Governor, Emergency Management officials urge caution in wake of Idalia
Published 2:27 pm Thursday, August 31, 2023
RALEIGH — Governor Roy Cooper and emergency management officials continue to urge caution as Tropical Storm Idalia makes its way offshore. The storm caused some localized flooding, downed trees and power outages.
The North Carolina Emergency Operations Center remains activated as the State Emergency Response Team continues response efforts in impacted areas from Idalia. Many school districts across eastern North Carolina are closed or operating remotely today due to the storm. In addition to the statewide State of Emergency, several counties and towns declared their own State of Emergencies.
The National Weather Service issued numerous watches and warnings for most of the state as the storm passed through North Carolina. Idalia brought two possible tornadoes in Brunswick and New Hanover counties. The National Weather Service has teams out today assessing the damage. Last night into this morning, the state also saw 2-6 inches of rain across eastern North Carolina with some areas seeing higher amounts.
“I appreciate so many people stepping up to take precautions and there is still the possibility of heavy rain, gusty winds and storm surge, particularly in eastern North Carolina,” said Governor Cooper. “It’s important that people stay off flooded roads and continue to listen to local officials.”
The possibility of flash flooding continues across central and northern parts of eastern North Carolina, especially with the possibility of 1to 3 inches or more of additional rainfall before tapering off this afternoon. Residents and visitors to the area should continue to exercise caution as the effects of this storm will linger for a few days. The surge threat will continue across the Outer Banks through the day as winds have shifted. There could be 2-3 feet of inundation along the Outer Banks, especially north of Cape Hatteras.
Utility crews continue to work to restore power, at the peak of the power outages there were 35,000 without power across North Carolina. As of 11 a.m. there were a little more than 14,000.
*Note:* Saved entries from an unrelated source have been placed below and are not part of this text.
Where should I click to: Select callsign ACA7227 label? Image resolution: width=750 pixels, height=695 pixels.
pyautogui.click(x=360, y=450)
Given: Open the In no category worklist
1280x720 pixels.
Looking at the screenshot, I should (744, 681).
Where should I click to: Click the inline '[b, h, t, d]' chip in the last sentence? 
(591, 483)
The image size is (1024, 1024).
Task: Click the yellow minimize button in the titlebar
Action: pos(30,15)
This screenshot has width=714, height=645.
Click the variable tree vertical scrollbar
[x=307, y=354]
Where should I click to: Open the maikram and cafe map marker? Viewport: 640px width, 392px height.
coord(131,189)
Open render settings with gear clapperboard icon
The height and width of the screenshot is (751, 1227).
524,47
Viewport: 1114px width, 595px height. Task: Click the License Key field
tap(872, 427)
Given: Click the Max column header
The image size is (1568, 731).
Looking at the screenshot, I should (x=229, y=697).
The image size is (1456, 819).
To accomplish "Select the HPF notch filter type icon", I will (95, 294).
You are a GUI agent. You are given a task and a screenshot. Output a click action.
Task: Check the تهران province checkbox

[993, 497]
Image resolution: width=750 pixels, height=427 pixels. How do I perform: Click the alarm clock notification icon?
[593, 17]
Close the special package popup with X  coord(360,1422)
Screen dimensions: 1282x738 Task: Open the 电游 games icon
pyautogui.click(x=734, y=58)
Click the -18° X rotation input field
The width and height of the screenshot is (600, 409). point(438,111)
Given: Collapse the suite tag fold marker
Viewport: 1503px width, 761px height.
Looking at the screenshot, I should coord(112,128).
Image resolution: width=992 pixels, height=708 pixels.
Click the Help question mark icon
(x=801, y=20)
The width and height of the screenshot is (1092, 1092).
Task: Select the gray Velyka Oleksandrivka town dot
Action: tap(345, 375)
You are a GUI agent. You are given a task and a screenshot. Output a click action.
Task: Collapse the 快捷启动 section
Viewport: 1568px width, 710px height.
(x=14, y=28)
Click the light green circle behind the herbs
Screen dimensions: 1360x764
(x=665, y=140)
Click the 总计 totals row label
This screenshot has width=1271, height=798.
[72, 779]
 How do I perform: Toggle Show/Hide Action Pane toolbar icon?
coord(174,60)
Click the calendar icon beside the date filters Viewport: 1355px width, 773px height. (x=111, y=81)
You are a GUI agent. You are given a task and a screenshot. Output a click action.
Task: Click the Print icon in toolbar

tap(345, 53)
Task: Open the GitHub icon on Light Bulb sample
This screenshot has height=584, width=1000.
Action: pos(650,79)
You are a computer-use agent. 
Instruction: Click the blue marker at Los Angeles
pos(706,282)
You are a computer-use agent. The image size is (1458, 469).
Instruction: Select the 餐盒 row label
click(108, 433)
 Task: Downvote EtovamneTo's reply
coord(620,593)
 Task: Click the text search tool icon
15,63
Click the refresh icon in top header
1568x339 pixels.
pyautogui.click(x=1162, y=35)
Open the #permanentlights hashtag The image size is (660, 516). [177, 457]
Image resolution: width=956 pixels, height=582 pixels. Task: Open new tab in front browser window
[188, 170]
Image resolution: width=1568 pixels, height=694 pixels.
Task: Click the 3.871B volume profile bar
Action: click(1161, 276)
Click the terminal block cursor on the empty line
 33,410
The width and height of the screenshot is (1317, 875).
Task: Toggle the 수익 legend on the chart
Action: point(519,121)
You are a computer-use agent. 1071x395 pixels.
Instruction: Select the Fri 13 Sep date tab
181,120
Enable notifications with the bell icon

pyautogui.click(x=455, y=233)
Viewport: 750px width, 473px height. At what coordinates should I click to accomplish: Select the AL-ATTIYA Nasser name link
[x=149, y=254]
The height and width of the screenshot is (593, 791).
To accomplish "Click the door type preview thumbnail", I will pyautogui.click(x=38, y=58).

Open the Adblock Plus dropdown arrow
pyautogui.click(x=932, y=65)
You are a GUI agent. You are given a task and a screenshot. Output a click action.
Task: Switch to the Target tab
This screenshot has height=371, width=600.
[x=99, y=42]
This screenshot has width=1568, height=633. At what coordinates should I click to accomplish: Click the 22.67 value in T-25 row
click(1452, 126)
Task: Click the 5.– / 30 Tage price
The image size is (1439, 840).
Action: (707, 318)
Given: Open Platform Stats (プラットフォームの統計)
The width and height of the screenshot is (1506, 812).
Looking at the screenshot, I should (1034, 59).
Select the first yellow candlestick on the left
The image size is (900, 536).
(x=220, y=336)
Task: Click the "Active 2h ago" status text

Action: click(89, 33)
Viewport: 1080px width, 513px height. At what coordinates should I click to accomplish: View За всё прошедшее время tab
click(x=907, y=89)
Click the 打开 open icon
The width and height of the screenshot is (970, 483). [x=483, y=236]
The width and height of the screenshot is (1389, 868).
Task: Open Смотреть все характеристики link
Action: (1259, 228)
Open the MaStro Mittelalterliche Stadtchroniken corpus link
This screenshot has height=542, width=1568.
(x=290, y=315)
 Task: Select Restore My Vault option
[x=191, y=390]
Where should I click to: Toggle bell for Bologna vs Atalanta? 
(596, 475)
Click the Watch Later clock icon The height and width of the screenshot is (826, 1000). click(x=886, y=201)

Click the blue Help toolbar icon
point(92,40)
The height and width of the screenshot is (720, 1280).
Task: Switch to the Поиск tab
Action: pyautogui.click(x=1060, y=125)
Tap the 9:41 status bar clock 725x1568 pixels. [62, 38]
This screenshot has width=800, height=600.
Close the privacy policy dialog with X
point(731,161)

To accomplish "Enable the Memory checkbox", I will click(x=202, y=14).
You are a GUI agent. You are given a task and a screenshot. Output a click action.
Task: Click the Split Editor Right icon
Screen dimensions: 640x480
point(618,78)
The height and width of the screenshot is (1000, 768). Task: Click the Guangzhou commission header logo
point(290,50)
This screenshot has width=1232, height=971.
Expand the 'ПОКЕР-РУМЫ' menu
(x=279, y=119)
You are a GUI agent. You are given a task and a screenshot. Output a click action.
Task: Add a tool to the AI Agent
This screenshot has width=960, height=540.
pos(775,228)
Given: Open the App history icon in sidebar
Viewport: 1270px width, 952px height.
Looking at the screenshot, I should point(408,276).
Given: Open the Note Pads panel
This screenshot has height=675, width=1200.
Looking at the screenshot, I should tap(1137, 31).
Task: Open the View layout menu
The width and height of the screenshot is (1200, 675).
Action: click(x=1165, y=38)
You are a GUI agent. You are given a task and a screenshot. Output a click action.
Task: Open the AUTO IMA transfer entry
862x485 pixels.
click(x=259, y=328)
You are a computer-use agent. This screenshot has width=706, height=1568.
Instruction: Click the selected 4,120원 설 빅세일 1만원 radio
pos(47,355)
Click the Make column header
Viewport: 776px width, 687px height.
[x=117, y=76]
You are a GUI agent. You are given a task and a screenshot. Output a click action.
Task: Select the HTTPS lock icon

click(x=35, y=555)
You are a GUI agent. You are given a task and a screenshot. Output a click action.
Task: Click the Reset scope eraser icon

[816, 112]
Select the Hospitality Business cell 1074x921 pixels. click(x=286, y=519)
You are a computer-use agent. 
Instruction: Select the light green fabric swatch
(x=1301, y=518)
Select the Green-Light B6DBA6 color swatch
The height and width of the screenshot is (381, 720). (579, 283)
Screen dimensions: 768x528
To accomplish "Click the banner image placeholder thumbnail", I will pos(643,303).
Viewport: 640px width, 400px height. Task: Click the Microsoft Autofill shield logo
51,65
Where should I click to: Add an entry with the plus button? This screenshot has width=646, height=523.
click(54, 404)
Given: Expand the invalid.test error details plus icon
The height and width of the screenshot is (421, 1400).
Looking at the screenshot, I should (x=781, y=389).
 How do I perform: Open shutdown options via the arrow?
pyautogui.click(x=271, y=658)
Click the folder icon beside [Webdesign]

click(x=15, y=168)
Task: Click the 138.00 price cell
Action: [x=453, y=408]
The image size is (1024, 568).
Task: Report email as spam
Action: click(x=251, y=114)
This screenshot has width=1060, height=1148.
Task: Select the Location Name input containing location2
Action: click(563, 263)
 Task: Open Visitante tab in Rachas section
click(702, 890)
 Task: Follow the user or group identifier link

The storm also impacted travel in eastern North Carolina. As of 1:50 p.m., North Carolina has 79 road closures due mostly to flooding. Most of them are state roads in southeastern North Carolina. People should never travel through flooded roads and instead turn around and find another route. Never drive around road signs or barricades. Doing so is illegal and dangerous, as those signs are there to protect peoples’ safety.
“The State Emergency Response Team is a partnership that includes many public, private, non-profit and volunteer agencies that together allow us to take a whole of community approach to disaster response and recovery. We are grateful to all the first responders, swift water rescue teams, our utility partners and all those that have responded to this storm and continue to work to help the people of North Carolina,” said Will Ray, Director of North Carolina Emergency Management. “Moving into the future we will continue to assess damages and work with our local officials to fulfill any unmet needs they may have.”
North Carolina Emergency Management officials offer these tips for being prepared and remaining safe:
- Pay close attention to your local weather forecast, and be aware of conditions expected in your area
- Have a way to receive weather watches and warnings, like a weather app in your cell phone
- Follow directions from your local emergency officials
- Do not drive on flooded roads – Turn around, don’t drown.
- Be prepared for the possibility of power outages. Use battery powered light sources – avoid candles.
- If your power goes out, never use generators or barbecue grills in your home or garage – they create deadly carbon monoxide fumes that can kill.
- Stay away from any downed power lines and report them to your power company.
- Visit ReadyNC.gov for instructions on how to prepare and assemble your family emergency kit
- Visit DriveNC.gov for information on road closings from NC Department of Transportation.